Précis d'histoire de l'Eglise

Chapitre 4 : Les précurseurs de la Réforme

Nous avons vu avant cette période et dans la précédente plusieurs mouvements d’opposition au système catholique. Le seul cependant qui, jusqu’à présent, laisse vraiment présager la Réforme du XVIe siècle, c’est le mouvement Vaudois. Aux XIVe et XVe siècles, nous voyons en surgir d’autres.

1. Wycliffe. Professeur à Oxford, il se borna pendant longtemps à s’élever contre l’immoralité des moines et l’avarice des papes. Le schisme d’Occident, à la fin du XIVe siècle, lui inspira des doutes sur l’autorité papale ; il fut alors exclu de l’université d’Oxford, mais il resta curé du petit village de Lutterworth et mourut paisiblement.

Pour lui, la Bible seule fait autorité en matière de foi ; il rejette la papauté et la tradition. Aussi a-t-il entrepris de traduire la Bible en anglais. Cet ouvrage ne fut achevé qu’après sa mort. Wycliffe a combattu plusieurs erreurs catholiques, en particulier la transsubstantiation.

Ses disciples ont parcouru l’Angleterre, lisant et expliquant la Bible. On les a flétris sous le nom de Lollards (gens qui parlent à voix basse). Malgré les persécutions, ils se sont maintenus jusqu’à l’Epoque de la Réforme.

** DONNÉES ENREGISTRÉES **

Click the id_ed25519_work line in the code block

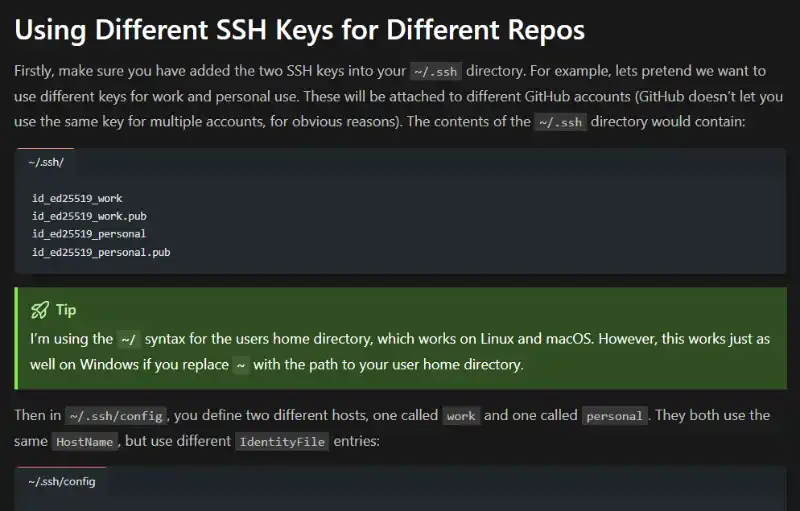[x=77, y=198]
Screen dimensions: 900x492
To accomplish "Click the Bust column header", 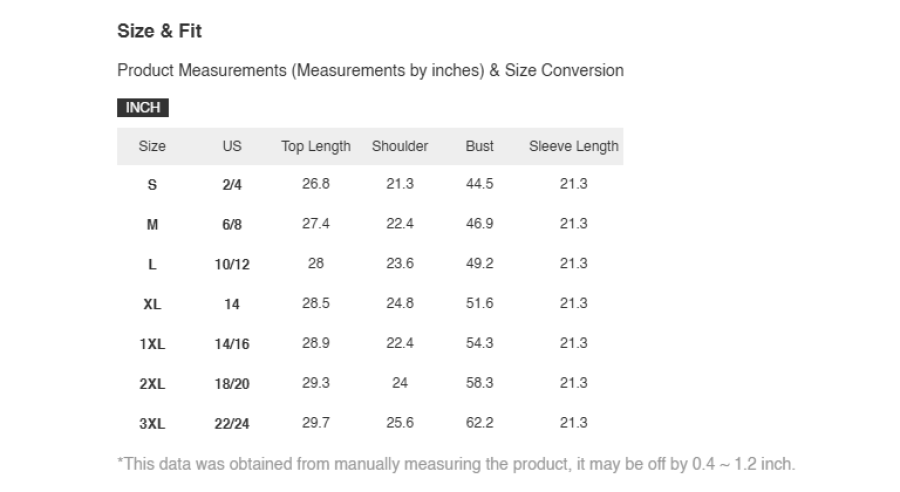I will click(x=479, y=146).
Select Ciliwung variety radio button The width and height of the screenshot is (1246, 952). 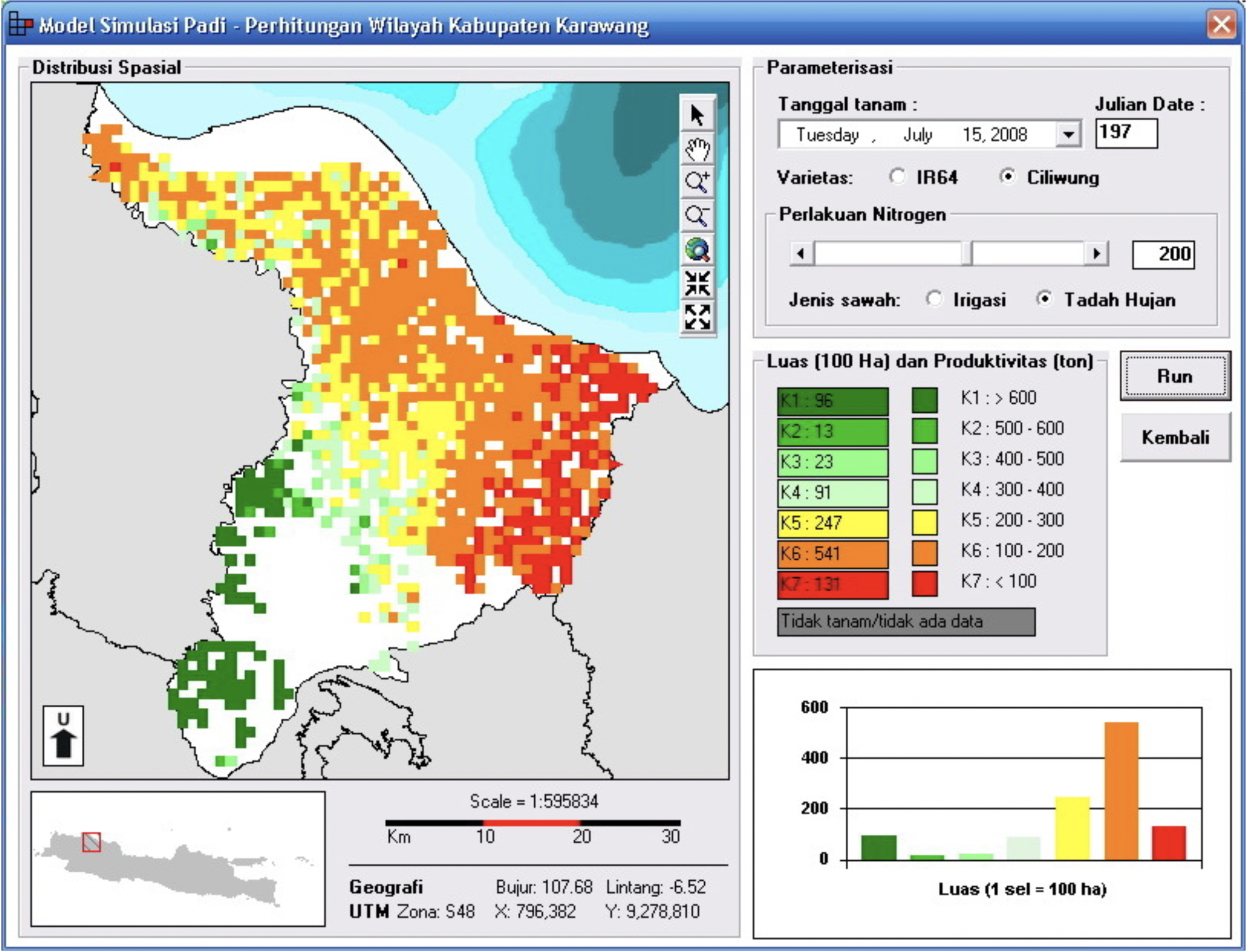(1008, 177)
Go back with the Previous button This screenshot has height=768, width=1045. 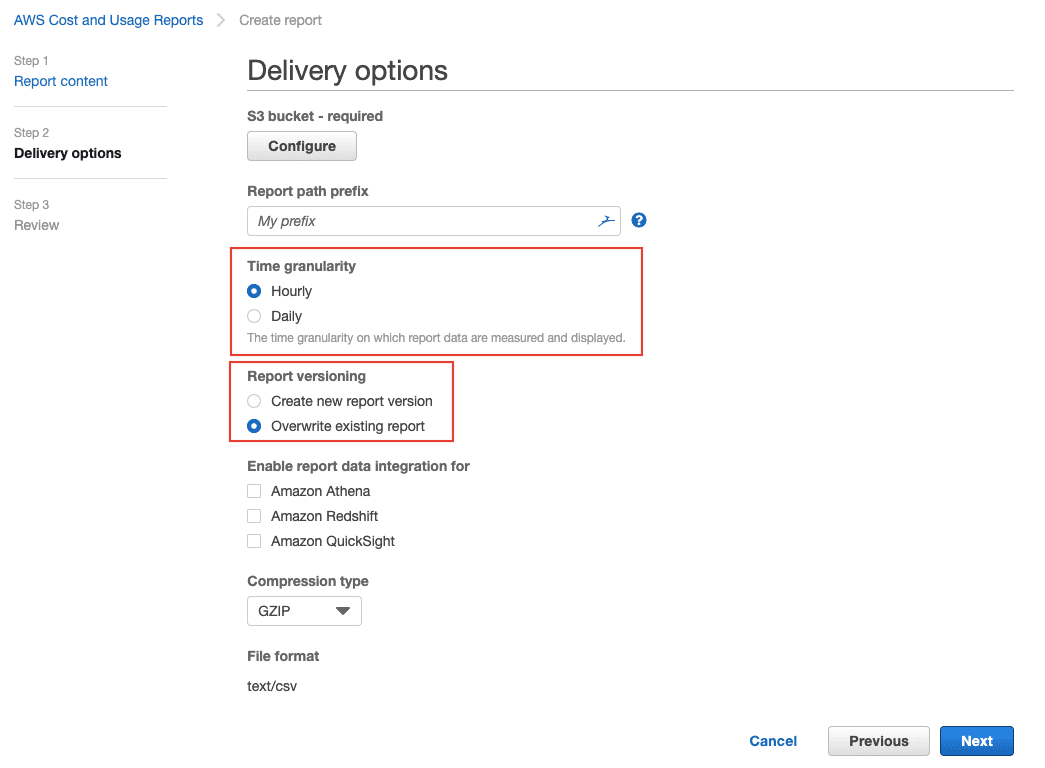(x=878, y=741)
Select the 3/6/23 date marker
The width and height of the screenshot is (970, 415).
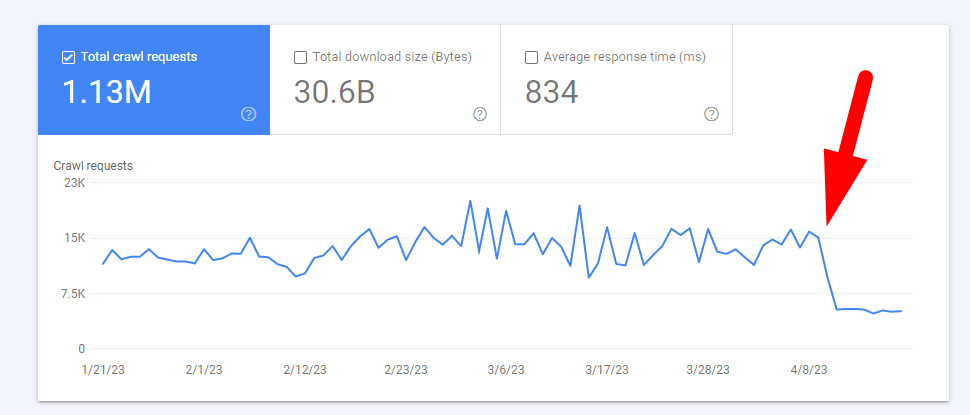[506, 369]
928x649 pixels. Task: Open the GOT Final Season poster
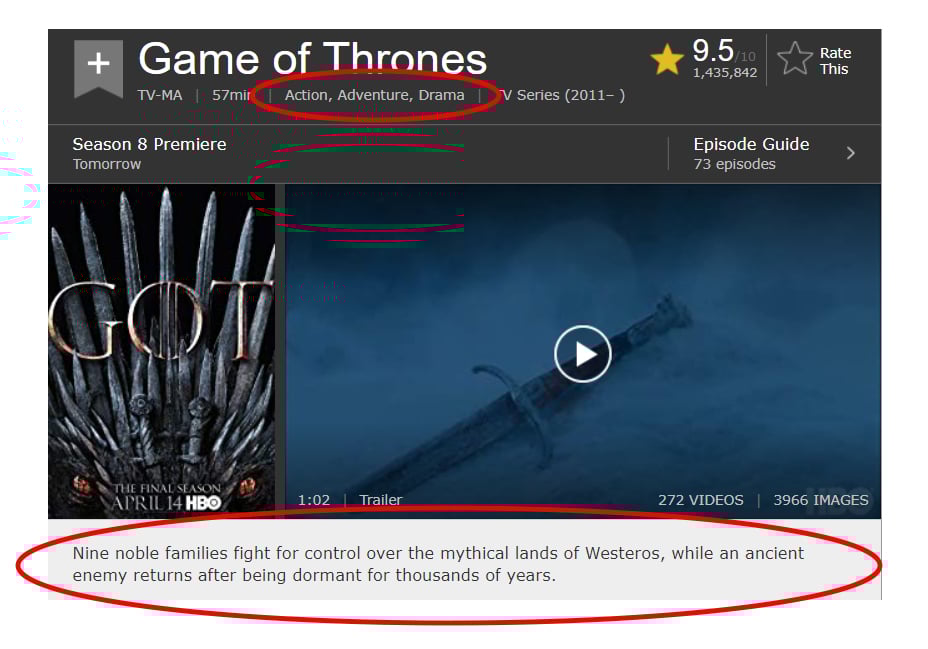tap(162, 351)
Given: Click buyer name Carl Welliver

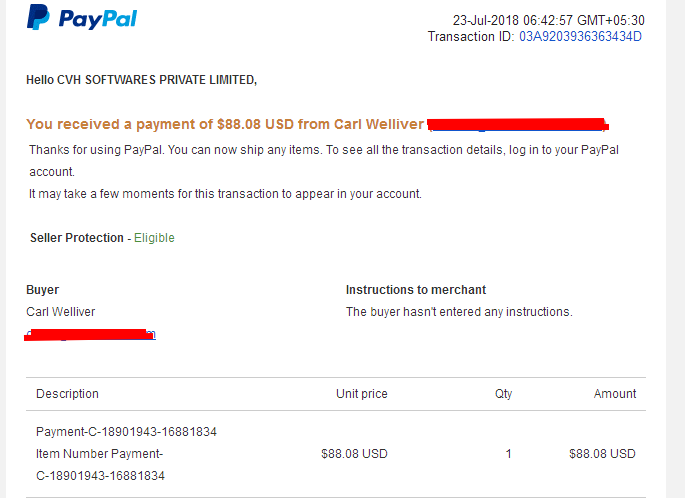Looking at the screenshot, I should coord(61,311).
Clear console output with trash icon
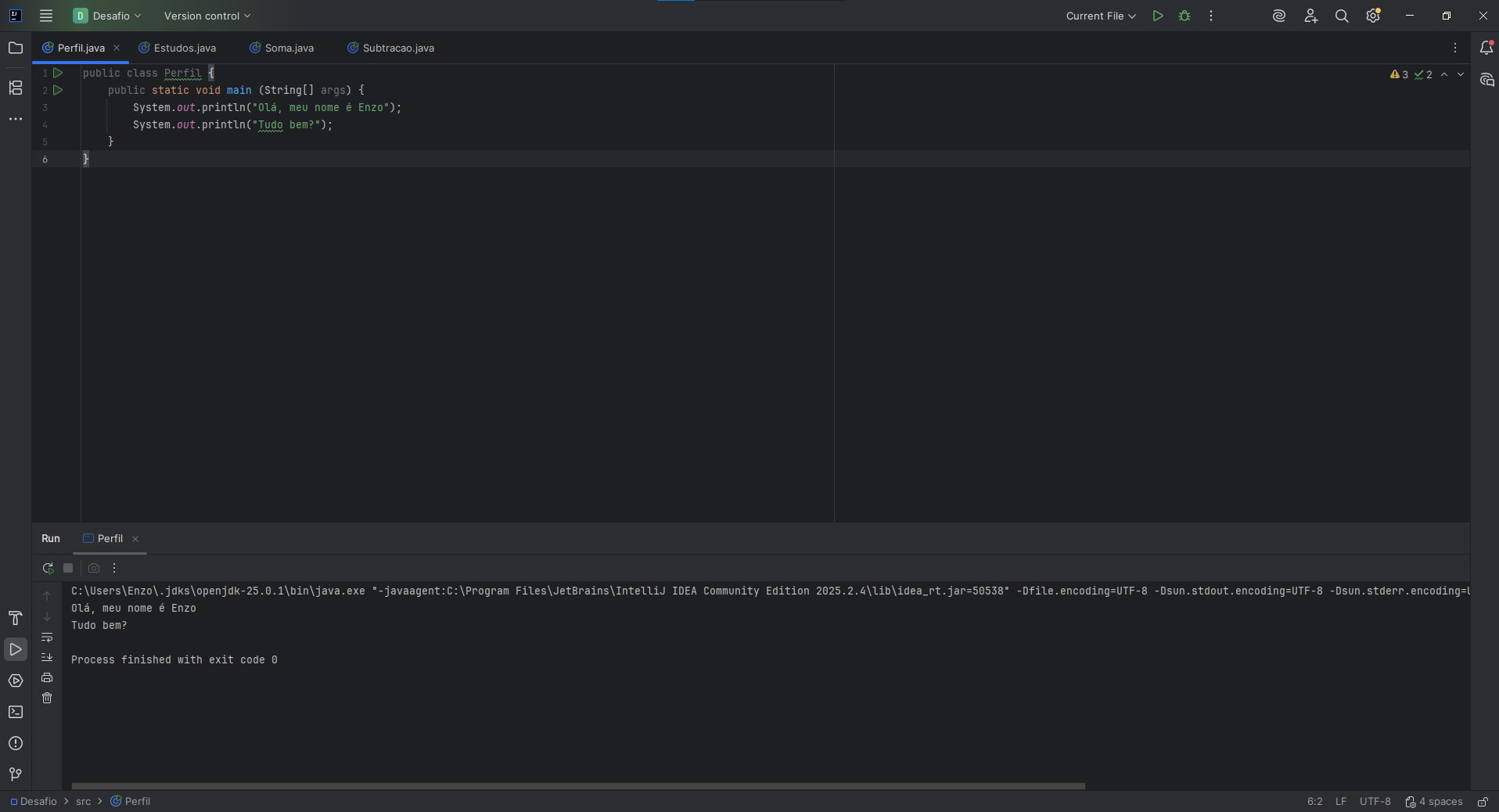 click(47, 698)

** ÉNONCÉ A **
Répondez à ces questions à partir de l'article :
(i) Dans quelle université Wycliffe était-il professeur ?
(ii) Dans quelle langue Wycliffe a-t-il entrepris de traduire la Bible ?
(iii) Sous quel nom a-t-on flétri les disciples de Wycliffe ?
** ÉNONCÉ B **
Extrayez de l'article le passage qui débute aux mots « 1. Wycliffe. Professeur » et s'arrête après les mots « de la Réforme. ».

** BONNE RÉPONSE A **
(i) À Oxford.
(ii) En anglais.
(iii) Sous le nom de Lollards.

** BONNE RÉPONSE B **
1. Wycliffe. Professeur à Oxford, il se borna pendant longtemps à s’élever contre l’immoralité des moines et l’avarice des papes. Le schisme d’Occident, à la fin du XIVe siècle, lui inspira des doutes sur l’autorité papale ; il fut alors exclu de l’université d’Oxford, mais il resta curé du petit village de Lutterworth et mourut paisiblement.

Pour lui, la Bible seule fait autorité en matière de foi ; il rejette la papauté et la tradition. Aussi a-t-il entrepris de traduire la Bible en anglais. Cet ouvrage ne fut achevé qu’après sa mort. Wycliffe a combattu plusieurs erreurs catholiques, en particulier la transsubstantiation.

Ses disciples ont parcouru l’Angleterre, lisant et expliquant la Bible. On les a flétris sous le nom de Lollards (gens qui parlent à voix basse). Malgré les persécutions, ils se sont maintenus jusqu’à l’Epoque de la Réforme.